* [Material to process]

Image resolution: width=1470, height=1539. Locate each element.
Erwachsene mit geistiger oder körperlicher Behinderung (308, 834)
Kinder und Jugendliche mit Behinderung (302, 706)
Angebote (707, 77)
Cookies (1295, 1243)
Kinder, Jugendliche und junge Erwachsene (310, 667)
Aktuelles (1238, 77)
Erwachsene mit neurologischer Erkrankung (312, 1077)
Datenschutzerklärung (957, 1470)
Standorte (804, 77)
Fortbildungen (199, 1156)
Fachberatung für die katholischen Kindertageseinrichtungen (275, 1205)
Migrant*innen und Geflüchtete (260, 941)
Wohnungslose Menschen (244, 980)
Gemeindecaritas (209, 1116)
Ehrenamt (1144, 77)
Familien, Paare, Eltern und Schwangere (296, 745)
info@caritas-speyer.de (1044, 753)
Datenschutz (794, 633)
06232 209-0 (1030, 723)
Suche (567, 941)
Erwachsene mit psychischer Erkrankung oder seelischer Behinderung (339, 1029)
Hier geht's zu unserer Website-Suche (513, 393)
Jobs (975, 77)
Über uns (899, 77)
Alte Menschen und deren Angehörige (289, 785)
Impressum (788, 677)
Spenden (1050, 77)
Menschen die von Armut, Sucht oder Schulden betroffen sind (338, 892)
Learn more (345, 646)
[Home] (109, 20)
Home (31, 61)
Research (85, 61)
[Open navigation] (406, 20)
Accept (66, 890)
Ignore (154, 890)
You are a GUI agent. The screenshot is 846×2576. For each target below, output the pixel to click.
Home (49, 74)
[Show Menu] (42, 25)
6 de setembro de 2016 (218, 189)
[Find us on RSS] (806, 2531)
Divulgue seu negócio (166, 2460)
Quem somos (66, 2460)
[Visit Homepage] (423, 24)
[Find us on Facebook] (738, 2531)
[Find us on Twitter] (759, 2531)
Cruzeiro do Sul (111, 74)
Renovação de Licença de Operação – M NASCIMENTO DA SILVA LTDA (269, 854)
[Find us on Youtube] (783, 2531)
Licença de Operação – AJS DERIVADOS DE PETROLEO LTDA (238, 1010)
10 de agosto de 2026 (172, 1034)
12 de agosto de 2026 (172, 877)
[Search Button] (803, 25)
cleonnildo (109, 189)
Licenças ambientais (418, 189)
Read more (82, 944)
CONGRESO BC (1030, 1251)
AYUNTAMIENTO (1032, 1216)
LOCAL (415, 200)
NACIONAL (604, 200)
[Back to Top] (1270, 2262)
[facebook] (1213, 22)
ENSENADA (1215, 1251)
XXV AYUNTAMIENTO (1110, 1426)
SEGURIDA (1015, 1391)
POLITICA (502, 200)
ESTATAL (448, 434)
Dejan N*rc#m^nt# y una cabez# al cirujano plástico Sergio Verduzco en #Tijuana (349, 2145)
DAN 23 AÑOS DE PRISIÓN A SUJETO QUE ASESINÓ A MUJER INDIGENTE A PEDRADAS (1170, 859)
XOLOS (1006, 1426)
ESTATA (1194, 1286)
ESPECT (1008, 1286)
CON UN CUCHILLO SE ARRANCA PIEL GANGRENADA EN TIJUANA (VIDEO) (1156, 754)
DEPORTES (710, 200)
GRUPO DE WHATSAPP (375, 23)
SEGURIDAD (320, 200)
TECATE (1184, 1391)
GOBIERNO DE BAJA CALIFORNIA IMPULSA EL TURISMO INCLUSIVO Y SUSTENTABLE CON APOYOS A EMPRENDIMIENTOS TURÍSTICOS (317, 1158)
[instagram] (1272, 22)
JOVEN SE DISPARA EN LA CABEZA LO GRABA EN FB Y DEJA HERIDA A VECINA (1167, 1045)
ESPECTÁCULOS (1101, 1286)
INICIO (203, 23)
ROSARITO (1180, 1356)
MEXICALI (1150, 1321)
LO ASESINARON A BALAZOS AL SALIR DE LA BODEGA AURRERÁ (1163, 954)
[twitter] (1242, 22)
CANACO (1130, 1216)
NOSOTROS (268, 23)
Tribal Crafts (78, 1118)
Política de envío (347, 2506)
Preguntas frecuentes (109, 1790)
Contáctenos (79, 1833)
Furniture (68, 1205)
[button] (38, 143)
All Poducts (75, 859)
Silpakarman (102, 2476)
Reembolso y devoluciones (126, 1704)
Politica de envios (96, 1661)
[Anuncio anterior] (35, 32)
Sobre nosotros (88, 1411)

* [Exercise aim]
No line may be left out; the records are to be transcribed in full.

* [Response to this task]
Image resolution: width=1470, height=1539. Locate each element.
Erwachsene mit geistiger oder körperlicher Behinderung (308, 834)
Kinder und Jugendliche mit Behinderung (302, 706)
Angebote (707, 77)
Cookies (1295, 1243)
Kinder, Jugendliche und junge Erwachsene (310, 667)
Aktuelles (1238, 77)
Erwachsene mit neurologischer Erkrankung (312, 1077)
Datenschutzerklärung (957, 1470)
Standorte (804, 77)
Fortbildungen (199, 1156)
Fachberatung für die katholischen Kindertageseinrichtungen (275, 1205)
Migrant*innen und Geflüchtete (260, 941)
Wohnungslose Menschen (244, 980)
Gemeindecaritas (209, 1116)
Ehrenamt (1144, 77)
Familien, Paare, Eltern und Schwangere (296, 745)
info@caritas-speyer.de (1044, 753)
Datenschutz (794, 633)
06232 209-0 (1030, 723)
Suche (567, 941)
Erwachsene mit psychischer Erkrankung oder seelischer Behinderung (339, 1029)
Hier geht's zu unserer Website-Suche (513, 393)
Jobs (975, 77)
Über uns (899, 77)
Alte Menschen und deren Angehörige (289, 785)
Impressum (788, 677)
Spenden (1050, 77)
Menschen die von Armut, Sucht oder Schulden betroffen sind (338, 892)
Learn more (345, 646)
[Home] (109, 20)
Home (31, 61)
Research (85, 61)
[Open navigation] (406, 20)
Accept (66, 890)
Ignore (154, 890)
You are a GUI agent. The screenshot is 846×2576. For each target below, output the pixel to click.
Home (49, 74)
[Show Menu] (42, 25)
6 de setembro de 2016 (218, 189)
[Find us on RSS] (806, 2531)
Divulgue seu negócio (166, 2460)
Quem somos (66, 2460)
[Visit Homepage] (423, 24)
[Find us on Facebook] (738, 2531)
[Find us on Twitter] (759, 2531)
Cruzeiro do Sul (111, 74)
Renovação de Licença de Operação – M NASCIMENTO DA SILVA LTDA (269, 854)
[Find us on Youtube] (783, 2531)
Licença de Operação – AJS DERIVADOS DE PETROLEO LTDA (238, 1010)
10 de agosto de 2026 (172, 1034)
12 de agosto de 2026 (172, 877)
[Search Button] (803, 25)
cleonnildo (109, 189)
Licenças ambientais (418, 189)
Read more (82, 944)
CONGRESO BC (1030, 1251)
AYUNTAMIENTO (1032, 1216)
LOCAL (415, 200)
NACIONAL (604, 200)
[Back to Top] (1270, 2262)
[facebook] (1213, 22)
ENSENADA (1215, 1251)
XXV AYUNTAMIENTO (1110, 1426)
SEGURIDA (1015, 1391)
POLITICA (502, 200)
ESTATAL (448, 434)
Dejan N*rc#m^nt# y una cabez# al cirujano plástico Sergio Verduzco en #Tijuana (349, 2145)
DAN 23 AÑOS DE PRISIÓN A SUJETO QUE ASESINÓ A MUJER INDIGENTE A PEDRADAS (1170, 859)
XOLOS (1006, 1426)
ESTATA (1194, 1286)
ESPECT (1008, 1286)
CON UN CUCHILLO SE ARRANCA PIEL GANGRENADA EN TIJUANA (VIDEO) (1156, 754)
DEPORTES (710, 200)
GRUPO DE WHATSAPP (375, 23)
SEGURIDAD (320, 200)
TECATE (1184, 1391)
GOBIERNO DE BAJA CALIFORNIA IMPULSA EL TURISMO INCLUSIVO Y SUSTENTABLE CON APOYOS A EMPRENDIMIENTOS TURÍSTICOS (317, 1158)
[instagram] (1272, 22)
JOVEN SE DISPARA EN LA CABEZA LO GRABA EN FB Y DEJA HERIDA A VECINA (1167, 1045)
ESPECTÁCULOS (1101, 1286)
INICIO (203, 23)
ROSARITO (1180, 1356)
MEXICALI (1150, 1321)
LO ASESINARON A BALAZOS AL SALIR DE LA BODEGA AURRERÁ (1163, 954)
[twitter] (1242, 22)
CANACO (1130, 1216)
NOSOTROS (268, 23)
Tribal Crafts (78, 1118)
Política de envío (347, 2506)
Preguntas frecuentes (109, 1790)
Contáctenos (79, 1833)
Furniture (68, 1205)
[button] (38, 143)
All Poducts (75, 859)
Silpakarman (102, 2476)
Reembolso y devoluciones (126, 1704)
Politica de envios (96, 1661)
[Anuncio anterior] (35, 32)
Sobre nosotros (88, 1411)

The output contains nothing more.